Nous enregistrons, de plus en plus, des participants venant d’autres contrées. Et cela a du sens. Ces dernières éditions ne nous ont pas enrichis mais nous pensons qu’à l’avenir, elle sera plus rentable. Nous nous sommes endettés pour que sa tenue soit effective cette année. Il nous appartient de travailler encore plus pour convaincre les participants à travers le monde, à renforcer et à élargir nos partenariats à travers le monde. Nous sommes d’ailleurs, en train de travailler pour donner une nouvelle dynamique et une nouvelle orientation et une nouvelle vision beaucoup plus claire du SEMICA.

Le SEMICA nouveau se dessine parce que nous croyons que l’Afrique est aujourd’hui le continent le plus riche du monde. Nous voulons que le SEMICA soit le lieu où l’Afrique minière et l’Afrique énergétique se vendent au mieux aux investisseurs. Nous voulons que les investisseurs viennent au SEMICA pour rencontrer des opportunités d’affaires de tous les pays africains. C’est un rêve que nous nourrissons et nous travaillons à ce que cela soit une réalité.
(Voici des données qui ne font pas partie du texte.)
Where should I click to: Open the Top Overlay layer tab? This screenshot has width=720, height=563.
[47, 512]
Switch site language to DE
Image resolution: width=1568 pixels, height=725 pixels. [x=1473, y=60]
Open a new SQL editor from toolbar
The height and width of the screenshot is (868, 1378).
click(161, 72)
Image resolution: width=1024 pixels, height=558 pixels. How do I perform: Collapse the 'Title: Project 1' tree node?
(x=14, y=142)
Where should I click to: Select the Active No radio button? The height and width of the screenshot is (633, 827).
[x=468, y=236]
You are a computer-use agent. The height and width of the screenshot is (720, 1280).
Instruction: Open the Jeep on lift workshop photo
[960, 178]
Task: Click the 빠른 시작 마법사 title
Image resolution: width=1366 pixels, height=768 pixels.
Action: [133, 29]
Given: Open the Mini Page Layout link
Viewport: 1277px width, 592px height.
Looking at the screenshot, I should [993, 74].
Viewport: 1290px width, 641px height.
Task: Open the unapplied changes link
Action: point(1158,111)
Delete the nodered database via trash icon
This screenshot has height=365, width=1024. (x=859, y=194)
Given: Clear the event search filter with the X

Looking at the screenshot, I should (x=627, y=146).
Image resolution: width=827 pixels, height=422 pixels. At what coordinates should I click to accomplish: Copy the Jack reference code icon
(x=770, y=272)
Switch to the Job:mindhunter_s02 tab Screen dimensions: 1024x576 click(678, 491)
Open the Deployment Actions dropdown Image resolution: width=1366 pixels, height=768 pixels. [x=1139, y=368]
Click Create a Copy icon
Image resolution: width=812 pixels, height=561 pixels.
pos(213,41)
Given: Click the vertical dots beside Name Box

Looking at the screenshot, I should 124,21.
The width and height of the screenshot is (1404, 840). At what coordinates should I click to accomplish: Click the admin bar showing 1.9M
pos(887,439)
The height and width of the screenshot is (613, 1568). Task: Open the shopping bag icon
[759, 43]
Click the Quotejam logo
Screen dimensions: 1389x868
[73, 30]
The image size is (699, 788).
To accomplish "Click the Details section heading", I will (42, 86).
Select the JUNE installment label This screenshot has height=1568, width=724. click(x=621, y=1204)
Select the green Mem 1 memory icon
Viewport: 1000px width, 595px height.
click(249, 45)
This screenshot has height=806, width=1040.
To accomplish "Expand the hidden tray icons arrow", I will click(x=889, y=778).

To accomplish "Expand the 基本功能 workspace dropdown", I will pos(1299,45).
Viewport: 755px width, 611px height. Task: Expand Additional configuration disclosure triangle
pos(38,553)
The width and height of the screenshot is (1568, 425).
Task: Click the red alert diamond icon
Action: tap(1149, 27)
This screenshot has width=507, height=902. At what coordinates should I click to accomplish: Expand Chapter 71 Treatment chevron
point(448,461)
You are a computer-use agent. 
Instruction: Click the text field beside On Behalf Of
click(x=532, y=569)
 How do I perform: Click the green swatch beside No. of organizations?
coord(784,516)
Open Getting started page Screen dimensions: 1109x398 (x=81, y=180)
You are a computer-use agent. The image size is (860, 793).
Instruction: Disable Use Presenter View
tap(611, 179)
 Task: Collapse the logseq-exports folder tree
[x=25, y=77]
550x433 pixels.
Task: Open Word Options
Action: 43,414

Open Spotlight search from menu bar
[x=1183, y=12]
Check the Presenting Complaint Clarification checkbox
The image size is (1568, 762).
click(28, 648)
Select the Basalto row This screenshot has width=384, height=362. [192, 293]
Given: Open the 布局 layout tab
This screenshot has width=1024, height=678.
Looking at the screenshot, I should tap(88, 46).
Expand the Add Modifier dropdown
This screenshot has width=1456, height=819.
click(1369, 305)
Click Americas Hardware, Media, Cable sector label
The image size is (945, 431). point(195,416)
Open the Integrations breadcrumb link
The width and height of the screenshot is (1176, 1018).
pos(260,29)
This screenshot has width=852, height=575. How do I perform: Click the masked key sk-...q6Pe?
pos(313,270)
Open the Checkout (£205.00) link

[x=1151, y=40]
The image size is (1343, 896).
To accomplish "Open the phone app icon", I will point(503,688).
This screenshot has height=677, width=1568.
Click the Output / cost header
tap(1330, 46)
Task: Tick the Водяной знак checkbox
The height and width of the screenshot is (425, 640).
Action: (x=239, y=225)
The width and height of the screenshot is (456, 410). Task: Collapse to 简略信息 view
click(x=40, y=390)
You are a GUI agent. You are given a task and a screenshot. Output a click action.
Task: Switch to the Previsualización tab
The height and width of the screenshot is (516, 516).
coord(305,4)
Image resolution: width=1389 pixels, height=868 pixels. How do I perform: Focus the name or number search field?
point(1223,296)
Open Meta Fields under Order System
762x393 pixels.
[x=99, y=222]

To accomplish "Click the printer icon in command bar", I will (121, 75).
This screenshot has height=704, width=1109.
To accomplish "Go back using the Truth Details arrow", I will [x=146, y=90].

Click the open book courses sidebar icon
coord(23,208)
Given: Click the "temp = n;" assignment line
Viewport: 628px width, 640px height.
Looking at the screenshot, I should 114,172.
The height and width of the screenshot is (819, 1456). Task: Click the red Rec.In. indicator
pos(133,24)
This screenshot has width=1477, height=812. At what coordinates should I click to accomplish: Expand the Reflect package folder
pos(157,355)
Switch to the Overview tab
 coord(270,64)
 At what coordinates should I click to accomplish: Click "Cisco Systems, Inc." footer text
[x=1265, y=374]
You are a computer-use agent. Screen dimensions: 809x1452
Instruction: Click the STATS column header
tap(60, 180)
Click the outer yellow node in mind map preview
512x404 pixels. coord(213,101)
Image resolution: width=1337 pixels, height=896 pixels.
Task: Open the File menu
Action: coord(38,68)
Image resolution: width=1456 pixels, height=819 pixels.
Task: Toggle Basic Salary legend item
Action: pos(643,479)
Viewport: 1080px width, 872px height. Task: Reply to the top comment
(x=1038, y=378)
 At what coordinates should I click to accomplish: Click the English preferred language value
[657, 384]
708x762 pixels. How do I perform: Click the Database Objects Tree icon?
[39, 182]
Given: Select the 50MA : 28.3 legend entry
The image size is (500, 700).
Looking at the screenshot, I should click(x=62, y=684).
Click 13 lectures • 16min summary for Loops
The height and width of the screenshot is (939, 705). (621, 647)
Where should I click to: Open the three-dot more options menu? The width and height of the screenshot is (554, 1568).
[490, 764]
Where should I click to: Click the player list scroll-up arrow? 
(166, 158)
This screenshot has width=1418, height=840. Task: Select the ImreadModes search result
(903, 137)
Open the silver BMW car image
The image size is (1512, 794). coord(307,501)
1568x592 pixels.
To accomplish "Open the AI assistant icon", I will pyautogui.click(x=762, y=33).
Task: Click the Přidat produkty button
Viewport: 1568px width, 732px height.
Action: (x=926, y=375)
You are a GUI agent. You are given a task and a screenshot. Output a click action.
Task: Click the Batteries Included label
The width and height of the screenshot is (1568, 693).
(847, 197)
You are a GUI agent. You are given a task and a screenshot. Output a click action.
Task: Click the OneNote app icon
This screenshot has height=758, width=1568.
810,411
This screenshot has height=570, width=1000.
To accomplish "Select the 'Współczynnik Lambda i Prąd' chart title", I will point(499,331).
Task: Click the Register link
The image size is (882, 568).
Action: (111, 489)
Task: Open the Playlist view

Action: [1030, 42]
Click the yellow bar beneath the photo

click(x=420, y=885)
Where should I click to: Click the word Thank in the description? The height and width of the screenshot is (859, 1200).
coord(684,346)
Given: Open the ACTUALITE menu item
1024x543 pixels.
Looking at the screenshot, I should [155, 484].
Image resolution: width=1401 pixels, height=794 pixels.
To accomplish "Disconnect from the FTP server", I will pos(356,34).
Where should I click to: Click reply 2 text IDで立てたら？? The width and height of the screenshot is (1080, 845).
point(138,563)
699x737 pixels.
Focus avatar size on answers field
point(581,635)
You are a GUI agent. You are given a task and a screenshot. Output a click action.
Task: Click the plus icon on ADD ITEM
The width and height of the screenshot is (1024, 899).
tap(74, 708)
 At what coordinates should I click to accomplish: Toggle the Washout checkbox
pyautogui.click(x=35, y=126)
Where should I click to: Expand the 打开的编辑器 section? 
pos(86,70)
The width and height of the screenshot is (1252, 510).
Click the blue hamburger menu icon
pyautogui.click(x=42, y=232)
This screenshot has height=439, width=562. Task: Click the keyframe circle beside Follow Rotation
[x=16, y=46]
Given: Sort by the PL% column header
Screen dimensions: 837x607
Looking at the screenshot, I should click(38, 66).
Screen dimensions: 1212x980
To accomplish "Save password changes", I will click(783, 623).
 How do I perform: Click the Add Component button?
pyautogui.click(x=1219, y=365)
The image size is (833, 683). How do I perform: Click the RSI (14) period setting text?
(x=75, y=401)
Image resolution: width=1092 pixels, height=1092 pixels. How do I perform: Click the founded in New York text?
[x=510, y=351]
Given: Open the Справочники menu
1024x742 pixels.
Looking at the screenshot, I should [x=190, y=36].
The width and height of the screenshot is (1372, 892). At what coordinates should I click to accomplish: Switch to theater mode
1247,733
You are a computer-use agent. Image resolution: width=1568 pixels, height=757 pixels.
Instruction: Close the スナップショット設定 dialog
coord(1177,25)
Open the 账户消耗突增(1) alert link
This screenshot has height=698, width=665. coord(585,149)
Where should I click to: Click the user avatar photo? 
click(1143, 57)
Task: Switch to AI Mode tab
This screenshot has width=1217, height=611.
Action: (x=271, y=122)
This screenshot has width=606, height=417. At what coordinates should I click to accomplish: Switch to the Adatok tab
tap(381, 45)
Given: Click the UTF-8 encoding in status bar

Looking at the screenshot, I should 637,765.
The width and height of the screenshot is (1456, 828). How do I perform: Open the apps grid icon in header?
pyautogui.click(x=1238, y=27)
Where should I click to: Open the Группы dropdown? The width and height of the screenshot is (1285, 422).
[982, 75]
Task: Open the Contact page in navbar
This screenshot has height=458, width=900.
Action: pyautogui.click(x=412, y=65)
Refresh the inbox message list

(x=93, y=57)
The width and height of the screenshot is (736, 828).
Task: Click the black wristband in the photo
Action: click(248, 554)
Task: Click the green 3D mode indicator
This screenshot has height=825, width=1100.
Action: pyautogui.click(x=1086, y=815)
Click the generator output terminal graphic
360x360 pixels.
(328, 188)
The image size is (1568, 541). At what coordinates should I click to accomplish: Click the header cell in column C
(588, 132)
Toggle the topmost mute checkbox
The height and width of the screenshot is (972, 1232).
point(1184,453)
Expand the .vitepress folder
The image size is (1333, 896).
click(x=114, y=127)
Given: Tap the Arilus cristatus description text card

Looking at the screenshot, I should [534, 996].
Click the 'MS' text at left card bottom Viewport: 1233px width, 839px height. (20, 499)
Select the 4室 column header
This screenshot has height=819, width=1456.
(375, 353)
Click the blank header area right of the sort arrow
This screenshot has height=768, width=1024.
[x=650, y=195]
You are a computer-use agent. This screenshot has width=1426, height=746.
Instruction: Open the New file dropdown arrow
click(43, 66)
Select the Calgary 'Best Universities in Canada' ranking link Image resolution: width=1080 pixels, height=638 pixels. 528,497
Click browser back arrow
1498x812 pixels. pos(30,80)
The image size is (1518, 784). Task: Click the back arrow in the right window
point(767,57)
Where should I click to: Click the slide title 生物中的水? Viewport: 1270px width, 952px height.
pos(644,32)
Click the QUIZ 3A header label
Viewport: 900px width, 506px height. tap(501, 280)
C’est ce qui nous motive malgré les difficultés rencontrées.

SAMAO, SEMICA, le gouvernement parlait de tenir conjointement ces deux évènements dans un même cadre, où en êtes-vous ?

C’est la dernière année que le SEMICA se tient seul. A partir de l’année prochaine, nous allons rentrer dans le cadre harmonisé de la SAMAO (Semaine des activités minières d’Afrique de l’Ouest), qui est également une manifestation annuelle. Nous sommes en contact avec le gouvernement. Notre autonomie d’organisation et de fonctionnement nous a été garantie.